_Exercise aim:_ Pick out each of the lines below that contains the word "Instruction", and copy those lines.

_Data for locating visible targets:_
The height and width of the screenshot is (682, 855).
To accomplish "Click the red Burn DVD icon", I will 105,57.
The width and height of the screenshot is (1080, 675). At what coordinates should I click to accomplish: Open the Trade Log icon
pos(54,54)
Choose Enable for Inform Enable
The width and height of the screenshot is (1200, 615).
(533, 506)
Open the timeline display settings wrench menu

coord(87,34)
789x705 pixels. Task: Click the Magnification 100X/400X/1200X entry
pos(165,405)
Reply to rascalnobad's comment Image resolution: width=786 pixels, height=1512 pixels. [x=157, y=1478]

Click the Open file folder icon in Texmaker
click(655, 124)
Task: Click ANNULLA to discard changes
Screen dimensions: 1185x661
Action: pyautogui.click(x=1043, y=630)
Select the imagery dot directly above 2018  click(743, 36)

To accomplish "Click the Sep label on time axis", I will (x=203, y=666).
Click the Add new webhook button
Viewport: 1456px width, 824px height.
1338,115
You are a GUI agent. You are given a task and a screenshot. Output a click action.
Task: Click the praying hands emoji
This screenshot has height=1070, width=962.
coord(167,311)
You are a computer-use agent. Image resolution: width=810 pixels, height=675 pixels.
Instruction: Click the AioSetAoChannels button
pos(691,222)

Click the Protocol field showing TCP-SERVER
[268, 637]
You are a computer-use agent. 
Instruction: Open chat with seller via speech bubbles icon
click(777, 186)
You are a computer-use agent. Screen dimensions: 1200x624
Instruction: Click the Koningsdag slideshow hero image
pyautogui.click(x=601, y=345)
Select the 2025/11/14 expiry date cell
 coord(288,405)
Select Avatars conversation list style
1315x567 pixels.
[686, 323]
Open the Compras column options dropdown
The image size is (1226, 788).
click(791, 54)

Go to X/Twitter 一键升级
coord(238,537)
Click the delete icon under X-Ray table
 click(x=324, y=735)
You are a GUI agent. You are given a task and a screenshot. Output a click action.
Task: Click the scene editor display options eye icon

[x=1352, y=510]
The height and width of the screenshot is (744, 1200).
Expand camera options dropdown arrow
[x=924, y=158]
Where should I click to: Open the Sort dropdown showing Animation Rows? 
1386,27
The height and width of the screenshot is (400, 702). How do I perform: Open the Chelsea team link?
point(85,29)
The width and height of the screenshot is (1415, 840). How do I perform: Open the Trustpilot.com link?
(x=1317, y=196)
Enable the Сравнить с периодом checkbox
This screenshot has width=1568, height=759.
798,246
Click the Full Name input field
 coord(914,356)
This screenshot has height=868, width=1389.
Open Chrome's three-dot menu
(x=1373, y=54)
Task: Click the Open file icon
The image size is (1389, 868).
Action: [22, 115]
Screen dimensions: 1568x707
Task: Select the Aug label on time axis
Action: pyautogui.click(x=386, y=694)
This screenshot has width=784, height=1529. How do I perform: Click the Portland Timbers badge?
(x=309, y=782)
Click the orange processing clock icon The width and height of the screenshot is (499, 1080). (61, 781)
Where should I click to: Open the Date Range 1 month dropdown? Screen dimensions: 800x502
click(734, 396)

_Response to the task:_
Instruction: Click the AioSetAoChannels button
Instruction: Open chat with seller via speech bubbles icon
Instruction: Click the Koningsdag slideshow hero image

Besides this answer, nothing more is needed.